Organisational silos create unnecessary security risk for global businesses, according to a new survey which found that the lack of security involvement in DevOps projects is creating cyber risk for 74 percent of IT leaders.
Despite of the widening takeup of DevOps strategies - the survey found that 70 percent of IT firms believe DevOps is a bigger priority today than a year ago - 41 percent admitted security teams are not always consulted as a matter of course. Chillingly, this is despite 96 percent of respondents stating that they have encountered security risks when implementing projects.
Communication was highlighted as a particularly challenging issue, with 89 percent of respondents reporting poor communication between IT security and software development teams, while 77 percent said the same for developers, security and operations. A third (34 percent) claimed that these operational silos are making it harder to create a DevOps culture in the organisation.
There was plenty of consensus over the best ways to drive the cultural change required, however, with strategies such as fostering greater integration between teams seeing 61 percent agree; setting common goals was highlighted by 58 percent and sharing learning experiences across teams also had a 50 percent acceptance. Yet over 78 percent of IT decision makers said improvement is needed in these areas.
Bharat Mistry, principal security strategist at Trend Micro said: "Creating a DevOps culture is fundamental to the success of these projects. While organisations are taking a number of steps to create these cultures – including automating processes, fostering cross-team collaboration and setting common goals across teams – in reality, they’re not stacking up. A complete strategy, defined ownership, clearer roles and responsibilities, and stronger communication between IT, development and security teams is crucial to success, otherwise DevOps projects will fall short of the outcomes they’re trying to achieve."

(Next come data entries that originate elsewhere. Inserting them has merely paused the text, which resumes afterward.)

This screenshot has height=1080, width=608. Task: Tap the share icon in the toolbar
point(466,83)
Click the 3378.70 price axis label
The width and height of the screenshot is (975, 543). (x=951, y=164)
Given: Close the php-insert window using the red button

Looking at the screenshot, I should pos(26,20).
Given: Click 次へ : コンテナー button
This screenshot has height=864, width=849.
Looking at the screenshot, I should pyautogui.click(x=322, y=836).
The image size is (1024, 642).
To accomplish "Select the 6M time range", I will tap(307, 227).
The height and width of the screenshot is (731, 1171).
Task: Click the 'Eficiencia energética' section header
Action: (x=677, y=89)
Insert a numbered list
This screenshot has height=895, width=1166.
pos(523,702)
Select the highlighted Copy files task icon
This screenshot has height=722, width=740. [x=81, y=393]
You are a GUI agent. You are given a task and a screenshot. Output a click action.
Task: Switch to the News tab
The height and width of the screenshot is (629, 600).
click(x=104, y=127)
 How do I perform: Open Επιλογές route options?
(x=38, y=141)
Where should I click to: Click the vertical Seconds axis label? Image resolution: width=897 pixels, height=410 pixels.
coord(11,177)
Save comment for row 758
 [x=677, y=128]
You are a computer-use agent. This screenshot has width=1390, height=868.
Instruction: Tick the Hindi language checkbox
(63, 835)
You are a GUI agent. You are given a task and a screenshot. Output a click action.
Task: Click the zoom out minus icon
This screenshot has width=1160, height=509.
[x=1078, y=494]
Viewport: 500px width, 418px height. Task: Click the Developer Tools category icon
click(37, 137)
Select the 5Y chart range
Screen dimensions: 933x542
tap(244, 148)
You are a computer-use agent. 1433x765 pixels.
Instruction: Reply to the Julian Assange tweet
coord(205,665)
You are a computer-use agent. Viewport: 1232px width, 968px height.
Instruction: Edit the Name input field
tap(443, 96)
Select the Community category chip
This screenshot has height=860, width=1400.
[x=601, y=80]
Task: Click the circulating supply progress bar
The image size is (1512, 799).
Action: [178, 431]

The survey from Trend Micro also found that 70 percent of IT security leaders want to be more involved in planning DevOps initiatives, but their teams often lack both the correct tools and enough practitioners to do so effectively. In total, 40 percent of those surveyed claim they don’t have the necessary tools for successful implementation of DevOps projects - 57 percent are actively looking for additional talent to help them secure DevOps projects more effectively.
Additionally, almost half the IT firms (46 percent) said that their DevOps strategy was only partially developed, leaving IT and software teams in the dark as to the final goal.
"Failed DevOps projects can also bring major security risks, including opening up the business to additional cyber-attacks, and exposing company and customer data. It’s therefore essential that organisations collaborate and communicate with security teams when implementing DevOps projects to ensure they apply the right security framework to new applications. If they don’t, DevOps initiatives will bring much more damage than reward," summarised Mistry.
Trend Micro commissioned independent research specialist Vanson Bourne to poll 1,310 IT decision makers (710 in Europe) in SMB and enterprise organisations across the globe about their organisational culture.